Despite the fact that the most recent AAP guidelines for ADHD treatment are restricted to patients aged 4 to 18 years, the vast majority of prescriptions for children aged younger than 4 years are written by primary care providers.
The American Academy of Child and Adolescent Psychiatry (AACAP) recommends that, for children of any age, a diagnostic assessment and a trial of psychotherapy precede a medication trial, whenever possible. An AACAP workgroup on preschool psychopharmacology published guidelines specific to the use of medication in children aged 0 to 5 years. There are considerable diagnostic and treatment challenges for children aged younger than 4 years.
Preschoolers present with a limited repertoire of behavioral difficulties, including tantrums, aggression, impulsivity, and hyperactivity. In a brief primary care visit, or by parent report and screening, these very young children may appear to meet criteria for ADHD but are not yet in an educational setting where the diagnosis can be confirmed or ruled out.
In a psychiatric setting, comprehensive assessment requires multiple visits, multiple informants — such as family, pediatrician or day care provider — and often results in referral for other assessments such as for speech and language, cognitive or developmental difficulties. These nonpsychiatric factors often underlie behaviors that overlap with ADHD; failure to address these other issues and use only a medication intervention could negatively impact the child’s optimal developmental trajectory. Even if the diagnosis of ADHD is made, there is limited access to mental health clinicians skilled in both pharmacologic and nonpharmacologic interventions for this age group.

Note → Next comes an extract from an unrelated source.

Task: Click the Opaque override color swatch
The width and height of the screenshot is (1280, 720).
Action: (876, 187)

The majority of child psychiatrists receive little training in the treatment of very young children, and many are not comfortable medicating children aged younger than 4 years.

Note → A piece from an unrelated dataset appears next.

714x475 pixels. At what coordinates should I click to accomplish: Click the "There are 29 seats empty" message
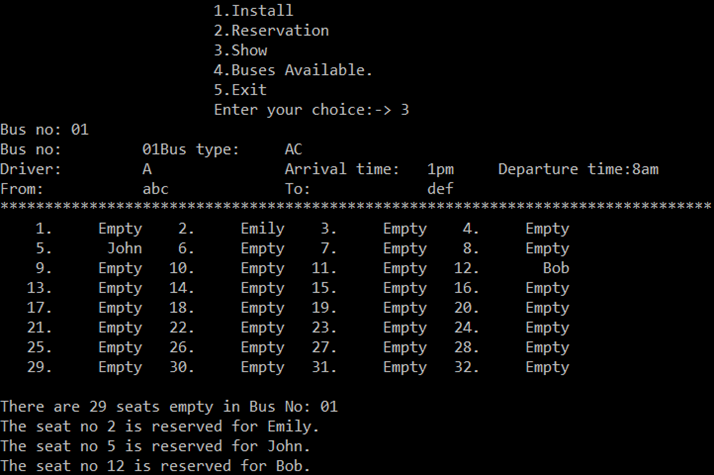click(x=170, y=407)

Child psychiatry access programs such as our Maryland Behavioral Health Integration in Pediatric Primary Care (BHIPP) program, funded by the Department of Health and Mental Hygiene and for a time by the federal Race to the Top Early Learning program, have begun to address this need. A team, which includes child psychiatrists, a developmental pediatrician and therapists, provides telephone consultation and training to primary care providers in early childhood mental health. A resource team connects the primary care providers to local early childhood clinicians and services.
Preschoolers have the highest rates of child care/school expulsion of any age group and are presenting to pediatric primary care providers in increasing numbers. Medication for preschoolers who truly have ADHD can be extremely beneficial and make a dramatic impact on school readiness. We have strong evidence from the literature and clinical experience about its safety and efficacy in children aged younger than 4 years.

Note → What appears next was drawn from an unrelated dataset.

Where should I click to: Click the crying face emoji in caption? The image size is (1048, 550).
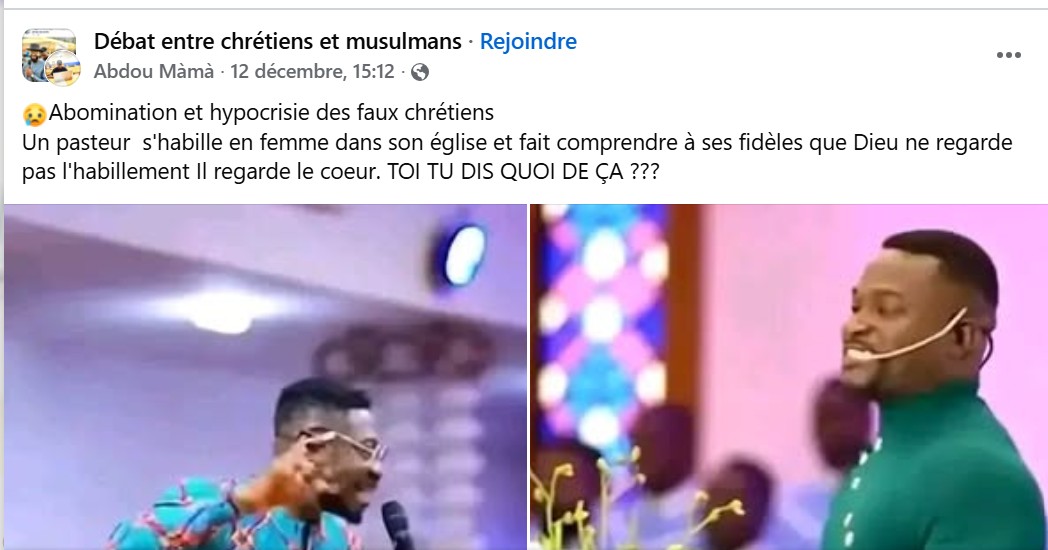tap(34, 114)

However, medication must be considered carefully, and only in the context of a clear diagnosis, with attention to nonpsychiatric comorbidity, and after the failure of other interventions.
Disclosure: Harrison reports that the BHIPP project is supported by the Maryland Department of Health and Mental Hygiene grant number 16-14685G. Maryland BHIPP is a collaboration among the University of Maryland School of Medicine, Johns Hopkins Bloomberg School of Public Health and Salisbury University.